The median age of 41.5 years is more than the previous census, which had a median age of 37. The distribution by age group was 19% under the age of 18, 65% from 18 to 64, 16% who were 65 years of age or older. The median age was 41.5 years. The population was 52% male and 48% female.

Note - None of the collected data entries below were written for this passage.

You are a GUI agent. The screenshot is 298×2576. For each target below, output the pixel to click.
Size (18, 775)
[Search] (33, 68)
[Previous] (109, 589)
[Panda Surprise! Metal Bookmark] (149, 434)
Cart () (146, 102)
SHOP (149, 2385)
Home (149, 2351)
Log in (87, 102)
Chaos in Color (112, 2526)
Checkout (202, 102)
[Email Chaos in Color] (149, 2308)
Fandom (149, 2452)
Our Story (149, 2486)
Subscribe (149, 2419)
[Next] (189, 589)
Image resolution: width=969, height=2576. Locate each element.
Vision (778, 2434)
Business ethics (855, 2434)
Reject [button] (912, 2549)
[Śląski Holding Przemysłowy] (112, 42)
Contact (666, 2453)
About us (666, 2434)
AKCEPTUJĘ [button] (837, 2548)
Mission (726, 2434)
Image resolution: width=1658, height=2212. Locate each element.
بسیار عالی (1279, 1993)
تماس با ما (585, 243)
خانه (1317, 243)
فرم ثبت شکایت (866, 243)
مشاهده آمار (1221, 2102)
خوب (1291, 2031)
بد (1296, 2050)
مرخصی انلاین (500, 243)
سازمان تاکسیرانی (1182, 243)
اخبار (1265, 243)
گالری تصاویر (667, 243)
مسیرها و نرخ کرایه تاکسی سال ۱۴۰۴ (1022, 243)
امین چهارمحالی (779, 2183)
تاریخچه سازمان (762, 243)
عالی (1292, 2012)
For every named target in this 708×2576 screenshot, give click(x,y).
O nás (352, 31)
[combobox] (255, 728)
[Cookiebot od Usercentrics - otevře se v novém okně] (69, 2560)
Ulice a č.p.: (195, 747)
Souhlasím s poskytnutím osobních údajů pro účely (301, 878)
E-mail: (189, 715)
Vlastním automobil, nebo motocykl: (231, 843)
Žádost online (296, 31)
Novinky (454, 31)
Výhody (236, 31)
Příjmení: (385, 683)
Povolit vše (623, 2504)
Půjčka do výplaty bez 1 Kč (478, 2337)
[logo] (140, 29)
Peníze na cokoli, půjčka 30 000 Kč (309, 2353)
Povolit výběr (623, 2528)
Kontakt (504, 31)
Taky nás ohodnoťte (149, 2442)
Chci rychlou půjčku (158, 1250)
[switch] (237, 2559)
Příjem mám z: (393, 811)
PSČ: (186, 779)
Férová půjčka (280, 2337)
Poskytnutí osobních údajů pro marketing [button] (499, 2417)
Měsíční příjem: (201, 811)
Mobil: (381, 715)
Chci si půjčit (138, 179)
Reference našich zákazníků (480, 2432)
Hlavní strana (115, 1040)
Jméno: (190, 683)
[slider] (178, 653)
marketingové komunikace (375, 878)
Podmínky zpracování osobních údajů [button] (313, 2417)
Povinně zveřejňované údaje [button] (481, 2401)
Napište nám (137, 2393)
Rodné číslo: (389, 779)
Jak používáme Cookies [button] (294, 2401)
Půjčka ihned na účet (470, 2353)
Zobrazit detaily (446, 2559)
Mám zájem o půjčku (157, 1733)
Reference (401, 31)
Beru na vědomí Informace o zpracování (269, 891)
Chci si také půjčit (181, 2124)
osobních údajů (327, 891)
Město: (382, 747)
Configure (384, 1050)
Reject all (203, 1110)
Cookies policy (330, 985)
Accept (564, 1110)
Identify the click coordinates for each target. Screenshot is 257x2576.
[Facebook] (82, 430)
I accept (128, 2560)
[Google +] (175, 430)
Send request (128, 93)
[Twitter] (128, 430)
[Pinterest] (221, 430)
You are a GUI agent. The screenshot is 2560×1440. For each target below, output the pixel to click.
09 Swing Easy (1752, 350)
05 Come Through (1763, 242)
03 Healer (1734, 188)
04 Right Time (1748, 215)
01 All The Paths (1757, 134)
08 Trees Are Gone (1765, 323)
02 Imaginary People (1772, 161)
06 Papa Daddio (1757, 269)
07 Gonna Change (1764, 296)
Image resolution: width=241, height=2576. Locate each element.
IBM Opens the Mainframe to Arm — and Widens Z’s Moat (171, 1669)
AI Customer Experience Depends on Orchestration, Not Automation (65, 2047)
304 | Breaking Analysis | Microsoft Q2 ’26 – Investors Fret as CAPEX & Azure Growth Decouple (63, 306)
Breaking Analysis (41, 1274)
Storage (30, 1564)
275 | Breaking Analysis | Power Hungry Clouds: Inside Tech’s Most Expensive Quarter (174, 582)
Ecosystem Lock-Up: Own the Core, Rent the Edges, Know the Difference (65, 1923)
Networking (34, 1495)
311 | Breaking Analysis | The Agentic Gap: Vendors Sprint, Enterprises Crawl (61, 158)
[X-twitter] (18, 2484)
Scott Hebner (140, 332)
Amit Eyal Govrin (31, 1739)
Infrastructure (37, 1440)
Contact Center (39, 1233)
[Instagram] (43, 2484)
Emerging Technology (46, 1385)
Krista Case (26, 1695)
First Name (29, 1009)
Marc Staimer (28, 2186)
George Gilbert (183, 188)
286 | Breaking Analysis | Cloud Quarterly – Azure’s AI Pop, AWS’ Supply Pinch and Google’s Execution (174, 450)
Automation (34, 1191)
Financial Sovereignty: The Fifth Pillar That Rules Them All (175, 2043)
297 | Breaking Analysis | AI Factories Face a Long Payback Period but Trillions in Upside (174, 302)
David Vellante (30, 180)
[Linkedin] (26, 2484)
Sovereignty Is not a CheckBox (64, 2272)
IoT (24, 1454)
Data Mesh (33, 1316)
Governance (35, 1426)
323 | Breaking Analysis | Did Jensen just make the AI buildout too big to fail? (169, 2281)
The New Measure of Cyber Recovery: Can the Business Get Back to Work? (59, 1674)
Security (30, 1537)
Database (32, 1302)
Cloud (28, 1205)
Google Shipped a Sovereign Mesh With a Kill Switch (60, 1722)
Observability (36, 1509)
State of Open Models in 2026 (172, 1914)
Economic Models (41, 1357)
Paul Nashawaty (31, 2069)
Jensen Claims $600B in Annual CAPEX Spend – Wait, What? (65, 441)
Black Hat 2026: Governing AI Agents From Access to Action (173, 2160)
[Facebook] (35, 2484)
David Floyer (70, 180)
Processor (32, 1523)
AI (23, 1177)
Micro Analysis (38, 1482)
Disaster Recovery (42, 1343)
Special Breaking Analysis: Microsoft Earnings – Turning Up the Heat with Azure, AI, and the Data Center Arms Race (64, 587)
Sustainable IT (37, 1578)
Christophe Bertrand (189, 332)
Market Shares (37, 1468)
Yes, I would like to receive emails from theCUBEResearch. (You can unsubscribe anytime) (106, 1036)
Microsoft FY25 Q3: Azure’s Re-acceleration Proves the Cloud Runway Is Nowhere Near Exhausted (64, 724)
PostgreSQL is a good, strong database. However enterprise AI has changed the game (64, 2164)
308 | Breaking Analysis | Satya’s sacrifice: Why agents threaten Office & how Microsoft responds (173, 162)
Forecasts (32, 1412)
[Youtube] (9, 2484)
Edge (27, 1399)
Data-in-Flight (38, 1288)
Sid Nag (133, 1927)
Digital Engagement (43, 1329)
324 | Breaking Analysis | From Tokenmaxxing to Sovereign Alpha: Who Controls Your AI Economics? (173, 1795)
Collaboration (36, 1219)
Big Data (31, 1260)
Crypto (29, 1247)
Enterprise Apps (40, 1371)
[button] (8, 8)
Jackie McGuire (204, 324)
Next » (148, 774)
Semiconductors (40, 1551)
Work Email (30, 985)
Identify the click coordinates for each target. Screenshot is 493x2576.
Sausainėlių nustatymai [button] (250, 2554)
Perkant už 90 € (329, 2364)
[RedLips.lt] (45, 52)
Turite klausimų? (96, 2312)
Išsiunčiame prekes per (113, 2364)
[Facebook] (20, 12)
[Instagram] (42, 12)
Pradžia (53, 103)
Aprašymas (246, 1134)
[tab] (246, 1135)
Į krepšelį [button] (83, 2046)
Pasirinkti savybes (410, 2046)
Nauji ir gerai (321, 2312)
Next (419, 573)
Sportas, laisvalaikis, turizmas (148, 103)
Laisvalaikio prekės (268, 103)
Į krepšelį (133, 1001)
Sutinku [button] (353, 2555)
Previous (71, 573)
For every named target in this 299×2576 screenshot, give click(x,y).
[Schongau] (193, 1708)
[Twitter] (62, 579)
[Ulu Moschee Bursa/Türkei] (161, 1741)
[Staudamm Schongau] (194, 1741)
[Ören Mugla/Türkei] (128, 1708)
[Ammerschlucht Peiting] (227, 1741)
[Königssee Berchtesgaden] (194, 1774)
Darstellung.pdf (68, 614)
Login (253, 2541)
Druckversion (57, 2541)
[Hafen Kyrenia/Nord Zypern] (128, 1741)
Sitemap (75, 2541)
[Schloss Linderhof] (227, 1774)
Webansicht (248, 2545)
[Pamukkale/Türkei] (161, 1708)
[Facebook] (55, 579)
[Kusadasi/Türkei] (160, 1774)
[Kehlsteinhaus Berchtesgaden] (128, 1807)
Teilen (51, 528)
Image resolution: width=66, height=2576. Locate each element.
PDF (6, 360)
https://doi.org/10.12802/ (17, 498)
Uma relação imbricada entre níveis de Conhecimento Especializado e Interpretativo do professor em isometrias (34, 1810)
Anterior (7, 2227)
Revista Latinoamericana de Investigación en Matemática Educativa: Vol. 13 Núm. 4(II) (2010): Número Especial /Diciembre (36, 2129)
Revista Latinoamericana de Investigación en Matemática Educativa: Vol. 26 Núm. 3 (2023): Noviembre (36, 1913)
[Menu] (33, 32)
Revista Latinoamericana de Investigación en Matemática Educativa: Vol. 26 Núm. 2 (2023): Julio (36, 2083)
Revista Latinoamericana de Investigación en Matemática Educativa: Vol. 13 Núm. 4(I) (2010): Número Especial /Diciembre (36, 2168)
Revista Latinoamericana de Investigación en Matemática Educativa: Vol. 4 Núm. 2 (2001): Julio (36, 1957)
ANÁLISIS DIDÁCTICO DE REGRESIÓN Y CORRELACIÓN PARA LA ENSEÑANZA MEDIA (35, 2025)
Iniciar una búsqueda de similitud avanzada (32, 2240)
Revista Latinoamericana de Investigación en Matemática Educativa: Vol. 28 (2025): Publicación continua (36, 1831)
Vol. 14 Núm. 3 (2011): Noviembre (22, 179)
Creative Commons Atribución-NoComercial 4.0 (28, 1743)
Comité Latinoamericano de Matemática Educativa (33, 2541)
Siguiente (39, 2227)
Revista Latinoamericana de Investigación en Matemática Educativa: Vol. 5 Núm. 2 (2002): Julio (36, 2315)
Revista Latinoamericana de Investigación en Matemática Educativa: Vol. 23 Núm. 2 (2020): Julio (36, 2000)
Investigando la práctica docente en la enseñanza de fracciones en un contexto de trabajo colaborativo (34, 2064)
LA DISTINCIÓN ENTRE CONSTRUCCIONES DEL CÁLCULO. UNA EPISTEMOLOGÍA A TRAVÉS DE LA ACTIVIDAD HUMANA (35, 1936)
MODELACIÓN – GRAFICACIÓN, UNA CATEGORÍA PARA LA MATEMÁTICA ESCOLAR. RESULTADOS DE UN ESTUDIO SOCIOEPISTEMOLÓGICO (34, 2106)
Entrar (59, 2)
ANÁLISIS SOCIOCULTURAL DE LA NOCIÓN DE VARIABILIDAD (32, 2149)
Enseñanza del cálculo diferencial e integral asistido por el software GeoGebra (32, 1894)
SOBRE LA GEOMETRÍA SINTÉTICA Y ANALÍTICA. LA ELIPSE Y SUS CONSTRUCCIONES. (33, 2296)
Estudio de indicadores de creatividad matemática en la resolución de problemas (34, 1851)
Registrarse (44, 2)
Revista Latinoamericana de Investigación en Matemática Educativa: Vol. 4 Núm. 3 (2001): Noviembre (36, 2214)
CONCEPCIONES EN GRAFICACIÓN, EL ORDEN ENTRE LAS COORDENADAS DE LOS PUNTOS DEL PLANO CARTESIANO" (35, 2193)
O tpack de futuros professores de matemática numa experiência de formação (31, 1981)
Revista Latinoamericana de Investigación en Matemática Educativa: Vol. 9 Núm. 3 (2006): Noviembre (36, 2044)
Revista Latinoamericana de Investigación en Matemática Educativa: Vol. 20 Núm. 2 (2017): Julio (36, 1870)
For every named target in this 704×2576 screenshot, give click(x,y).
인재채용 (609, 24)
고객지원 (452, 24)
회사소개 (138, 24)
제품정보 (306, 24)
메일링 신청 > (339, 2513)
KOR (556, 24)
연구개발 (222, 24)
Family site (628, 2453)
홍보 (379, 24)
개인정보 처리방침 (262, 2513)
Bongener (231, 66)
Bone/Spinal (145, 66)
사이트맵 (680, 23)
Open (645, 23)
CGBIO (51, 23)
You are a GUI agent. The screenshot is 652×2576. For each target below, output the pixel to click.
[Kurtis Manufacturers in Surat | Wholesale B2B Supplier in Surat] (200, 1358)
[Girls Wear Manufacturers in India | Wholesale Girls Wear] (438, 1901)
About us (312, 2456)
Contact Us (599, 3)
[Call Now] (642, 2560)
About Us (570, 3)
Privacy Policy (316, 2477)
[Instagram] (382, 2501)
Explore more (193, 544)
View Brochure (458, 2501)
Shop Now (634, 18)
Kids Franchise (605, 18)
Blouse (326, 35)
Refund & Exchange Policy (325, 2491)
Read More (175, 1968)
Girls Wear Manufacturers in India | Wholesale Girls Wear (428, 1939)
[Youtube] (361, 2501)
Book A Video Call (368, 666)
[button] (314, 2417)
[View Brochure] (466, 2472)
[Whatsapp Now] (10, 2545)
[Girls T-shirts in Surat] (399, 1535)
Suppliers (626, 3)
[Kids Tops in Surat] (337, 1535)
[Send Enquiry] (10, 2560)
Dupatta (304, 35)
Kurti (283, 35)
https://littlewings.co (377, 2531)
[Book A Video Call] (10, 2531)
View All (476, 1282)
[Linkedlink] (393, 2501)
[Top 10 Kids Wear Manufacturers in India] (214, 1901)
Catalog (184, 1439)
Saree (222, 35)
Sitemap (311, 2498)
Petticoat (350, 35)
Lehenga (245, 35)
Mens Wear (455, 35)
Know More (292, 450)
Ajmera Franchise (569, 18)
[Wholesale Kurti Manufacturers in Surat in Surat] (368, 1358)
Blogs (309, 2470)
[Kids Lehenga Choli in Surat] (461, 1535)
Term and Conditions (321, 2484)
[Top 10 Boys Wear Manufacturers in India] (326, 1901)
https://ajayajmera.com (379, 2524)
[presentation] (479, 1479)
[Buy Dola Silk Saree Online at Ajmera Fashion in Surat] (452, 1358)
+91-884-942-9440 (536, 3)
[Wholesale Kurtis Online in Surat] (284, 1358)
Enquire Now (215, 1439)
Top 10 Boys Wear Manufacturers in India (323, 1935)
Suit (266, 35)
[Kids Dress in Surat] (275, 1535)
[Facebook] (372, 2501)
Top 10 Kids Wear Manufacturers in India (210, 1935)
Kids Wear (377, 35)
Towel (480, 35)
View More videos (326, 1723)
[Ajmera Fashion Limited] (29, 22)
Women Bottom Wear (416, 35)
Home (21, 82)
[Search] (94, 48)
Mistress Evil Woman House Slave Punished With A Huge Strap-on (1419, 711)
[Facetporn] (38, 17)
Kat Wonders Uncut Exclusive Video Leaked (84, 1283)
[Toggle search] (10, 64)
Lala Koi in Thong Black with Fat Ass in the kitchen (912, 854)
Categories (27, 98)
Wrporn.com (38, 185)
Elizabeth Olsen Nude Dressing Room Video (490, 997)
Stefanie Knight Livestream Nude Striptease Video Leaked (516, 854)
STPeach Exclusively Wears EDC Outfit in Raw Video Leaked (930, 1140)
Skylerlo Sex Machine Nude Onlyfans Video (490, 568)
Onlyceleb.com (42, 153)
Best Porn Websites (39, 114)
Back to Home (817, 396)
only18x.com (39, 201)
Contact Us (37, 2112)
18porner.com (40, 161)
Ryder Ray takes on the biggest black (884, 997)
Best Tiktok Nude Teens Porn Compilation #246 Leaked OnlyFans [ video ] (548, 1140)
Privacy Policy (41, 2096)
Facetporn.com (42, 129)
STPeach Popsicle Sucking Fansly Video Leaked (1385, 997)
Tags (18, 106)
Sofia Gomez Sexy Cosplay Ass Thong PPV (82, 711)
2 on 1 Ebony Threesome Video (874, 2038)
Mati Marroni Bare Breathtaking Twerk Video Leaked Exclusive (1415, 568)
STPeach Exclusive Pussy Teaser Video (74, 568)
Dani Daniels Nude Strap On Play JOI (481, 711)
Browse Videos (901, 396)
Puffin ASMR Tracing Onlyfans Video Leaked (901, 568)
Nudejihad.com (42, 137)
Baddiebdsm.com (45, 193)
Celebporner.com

The median household income was $43,173. The per capita income was $23,835. About 11.6% of the population were below the poverty line, including 9% of those under age 18 and 13% of those age 65 or over.

Historical population
| Census | Pop. | Note | %± |
| 1850 | 331 |  | — |
| 1860 | 449 |  | 35.6% |
| 1870 | 764 |  | 70.2% |
| 1880 | 1,156 |  | 51.3% |
| 1890 | 2,156 |  | 86.5% |
| 1900 | 2,924 |  | 35.6% |
| 1910 | 3,006 |  | 2.8% |
| 1920 | 3,227 |  | 7.4% |
| 1930 | 3,406 |  | 5.5% |
| 1940 | 3,232 |  | −5.1% |
| 1950 | 3,015 |  | −6.7% |
| 1960 | 2,694 |  | −10.6% |
| 1970 | 2,308 |  | −14.3% |
| 1980 | 2,212 |  | −4.2% |
| 1990 | 1,895 |  | −14.3% |
| 2000 | 1,765 |  | −6.9% |
| 2010 | 1,647 |  | −6.7% |
| 2020 | 1,615 |  | −1.9% |
Sources:

==Education==
Apollo-Ridge School District, K–12

==Media==
WJFA signed on as WAVL on April 15, 1947. The 5,000-watt station is at 910 on the AM dial.